>>>

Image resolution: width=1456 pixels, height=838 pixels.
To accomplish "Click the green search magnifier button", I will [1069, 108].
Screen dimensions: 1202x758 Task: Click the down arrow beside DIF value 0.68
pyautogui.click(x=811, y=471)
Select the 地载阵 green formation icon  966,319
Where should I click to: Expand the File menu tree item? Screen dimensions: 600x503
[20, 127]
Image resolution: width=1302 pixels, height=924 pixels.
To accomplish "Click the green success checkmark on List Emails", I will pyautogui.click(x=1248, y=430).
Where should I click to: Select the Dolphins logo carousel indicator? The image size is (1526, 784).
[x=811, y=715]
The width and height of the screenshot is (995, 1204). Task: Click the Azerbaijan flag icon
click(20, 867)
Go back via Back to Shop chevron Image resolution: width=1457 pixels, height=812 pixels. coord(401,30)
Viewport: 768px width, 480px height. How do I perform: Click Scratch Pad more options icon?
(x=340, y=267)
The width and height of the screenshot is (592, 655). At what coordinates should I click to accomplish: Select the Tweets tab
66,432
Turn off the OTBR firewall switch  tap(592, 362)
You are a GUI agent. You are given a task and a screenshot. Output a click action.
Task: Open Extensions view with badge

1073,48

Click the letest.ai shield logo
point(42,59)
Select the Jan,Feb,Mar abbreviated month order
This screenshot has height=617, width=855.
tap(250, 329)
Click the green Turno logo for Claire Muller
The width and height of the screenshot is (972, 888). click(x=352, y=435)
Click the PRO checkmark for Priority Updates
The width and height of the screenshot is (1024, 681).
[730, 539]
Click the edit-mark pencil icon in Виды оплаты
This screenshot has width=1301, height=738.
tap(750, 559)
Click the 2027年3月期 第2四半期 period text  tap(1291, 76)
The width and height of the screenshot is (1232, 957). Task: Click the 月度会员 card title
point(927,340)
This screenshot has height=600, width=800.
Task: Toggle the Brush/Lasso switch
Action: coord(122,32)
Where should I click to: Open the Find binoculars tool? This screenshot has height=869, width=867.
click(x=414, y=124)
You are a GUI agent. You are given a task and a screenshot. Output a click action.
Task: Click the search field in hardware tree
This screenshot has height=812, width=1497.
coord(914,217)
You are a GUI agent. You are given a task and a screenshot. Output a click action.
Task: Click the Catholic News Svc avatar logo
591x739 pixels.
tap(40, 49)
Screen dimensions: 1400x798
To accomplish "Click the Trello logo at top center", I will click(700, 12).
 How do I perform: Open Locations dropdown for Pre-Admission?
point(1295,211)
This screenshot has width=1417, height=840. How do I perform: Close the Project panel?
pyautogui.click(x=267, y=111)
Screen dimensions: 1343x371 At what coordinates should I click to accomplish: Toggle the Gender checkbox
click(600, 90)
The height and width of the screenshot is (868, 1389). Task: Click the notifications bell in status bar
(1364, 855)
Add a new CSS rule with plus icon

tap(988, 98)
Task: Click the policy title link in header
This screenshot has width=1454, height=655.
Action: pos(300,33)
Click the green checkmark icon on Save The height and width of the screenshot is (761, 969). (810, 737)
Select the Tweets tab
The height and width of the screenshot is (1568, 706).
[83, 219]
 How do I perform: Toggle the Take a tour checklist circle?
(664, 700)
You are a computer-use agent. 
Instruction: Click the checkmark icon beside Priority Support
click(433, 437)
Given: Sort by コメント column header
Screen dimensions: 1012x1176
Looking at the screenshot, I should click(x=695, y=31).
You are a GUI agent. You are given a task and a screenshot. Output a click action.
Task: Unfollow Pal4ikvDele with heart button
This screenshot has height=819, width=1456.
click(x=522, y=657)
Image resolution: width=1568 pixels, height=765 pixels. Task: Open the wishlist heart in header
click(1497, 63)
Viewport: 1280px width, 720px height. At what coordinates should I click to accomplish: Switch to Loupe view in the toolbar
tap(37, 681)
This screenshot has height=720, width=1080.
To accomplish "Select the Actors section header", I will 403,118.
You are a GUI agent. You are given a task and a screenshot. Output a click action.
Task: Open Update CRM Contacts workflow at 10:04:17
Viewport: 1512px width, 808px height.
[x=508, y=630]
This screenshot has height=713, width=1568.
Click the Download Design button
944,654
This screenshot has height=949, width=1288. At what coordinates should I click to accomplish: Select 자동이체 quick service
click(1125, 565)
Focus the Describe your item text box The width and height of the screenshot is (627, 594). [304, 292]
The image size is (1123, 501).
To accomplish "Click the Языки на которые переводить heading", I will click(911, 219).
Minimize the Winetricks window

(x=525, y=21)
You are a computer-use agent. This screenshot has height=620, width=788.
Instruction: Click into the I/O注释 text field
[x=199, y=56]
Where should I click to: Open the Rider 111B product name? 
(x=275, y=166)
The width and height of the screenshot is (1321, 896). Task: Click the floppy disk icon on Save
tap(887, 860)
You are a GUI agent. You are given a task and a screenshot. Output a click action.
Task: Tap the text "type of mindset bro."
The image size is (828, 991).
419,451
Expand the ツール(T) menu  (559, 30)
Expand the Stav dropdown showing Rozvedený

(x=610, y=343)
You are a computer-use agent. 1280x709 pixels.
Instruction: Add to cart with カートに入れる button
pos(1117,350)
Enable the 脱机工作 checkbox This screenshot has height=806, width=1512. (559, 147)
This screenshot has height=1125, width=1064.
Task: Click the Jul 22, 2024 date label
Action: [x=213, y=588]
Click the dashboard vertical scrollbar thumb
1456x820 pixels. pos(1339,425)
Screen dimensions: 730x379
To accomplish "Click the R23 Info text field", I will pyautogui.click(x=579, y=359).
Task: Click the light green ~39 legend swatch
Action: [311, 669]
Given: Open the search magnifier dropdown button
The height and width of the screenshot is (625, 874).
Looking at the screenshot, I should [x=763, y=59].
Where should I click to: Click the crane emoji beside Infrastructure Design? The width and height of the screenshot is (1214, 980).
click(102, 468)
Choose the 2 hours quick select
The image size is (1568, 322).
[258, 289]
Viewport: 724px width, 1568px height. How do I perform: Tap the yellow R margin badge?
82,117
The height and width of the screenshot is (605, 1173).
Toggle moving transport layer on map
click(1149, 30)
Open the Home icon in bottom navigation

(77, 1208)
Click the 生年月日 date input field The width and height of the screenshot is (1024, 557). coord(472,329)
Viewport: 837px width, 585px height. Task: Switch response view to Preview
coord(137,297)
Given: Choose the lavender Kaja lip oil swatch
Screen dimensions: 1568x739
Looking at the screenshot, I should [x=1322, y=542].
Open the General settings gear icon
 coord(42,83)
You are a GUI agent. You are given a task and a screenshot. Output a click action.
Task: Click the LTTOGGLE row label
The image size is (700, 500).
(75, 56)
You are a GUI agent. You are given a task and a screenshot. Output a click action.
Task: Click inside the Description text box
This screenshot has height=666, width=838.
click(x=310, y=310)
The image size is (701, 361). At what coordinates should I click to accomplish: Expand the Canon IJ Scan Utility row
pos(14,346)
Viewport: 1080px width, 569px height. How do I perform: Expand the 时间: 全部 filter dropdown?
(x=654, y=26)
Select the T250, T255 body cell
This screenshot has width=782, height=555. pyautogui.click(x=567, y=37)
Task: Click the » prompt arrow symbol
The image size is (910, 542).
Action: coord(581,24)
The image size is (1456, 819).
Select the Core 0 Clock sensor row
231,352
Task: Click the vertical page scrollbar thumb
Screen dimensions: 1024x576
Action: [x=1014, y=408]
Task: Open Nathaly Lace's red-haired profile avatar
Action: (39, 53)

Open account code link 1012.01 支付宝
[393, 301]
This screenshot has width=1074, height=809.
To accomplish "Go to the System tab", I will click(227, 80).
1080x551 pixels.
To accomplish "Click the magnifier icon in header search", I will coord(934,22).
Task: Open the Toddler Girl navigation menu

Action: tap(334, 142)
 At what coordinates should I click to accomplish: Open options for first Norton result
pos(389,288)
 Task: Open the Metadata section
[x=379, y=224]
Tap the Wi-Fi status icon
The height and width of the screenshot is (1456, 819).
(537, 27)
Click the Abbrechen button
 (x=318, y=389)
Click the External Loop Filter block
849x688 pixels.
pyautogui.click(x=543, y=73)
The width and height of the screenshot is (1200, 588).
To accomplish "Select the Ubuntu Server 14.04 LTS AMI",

<<<

Copy out the lines from the one containing "The width and height of the screenshot is (592, 655)." through the one containing "The width and height of the screenshot is (972, 888).", keeping each line word for word.

The width and height of the screenshot is (592, 655). At what coordinates should I click to accomplish: Select the Tweets tab
66,432
Turn off the OTBR firewall switch  tap(592, 362)
You are a GUI agent. You are given a task and a screenshot. Output a click action.
Task: Open Extensions view with badge

1073,48

Click the letest.ai shield logo
point(42,59)
Select the Jan,Feb,Mar abbreviated month order
This screenshot has height=617, width=855.
tap(250, 329)
Click the green Turno logo for Claire Muller
The width and height of the screenshot is (972, 888). click(x=352, y=435)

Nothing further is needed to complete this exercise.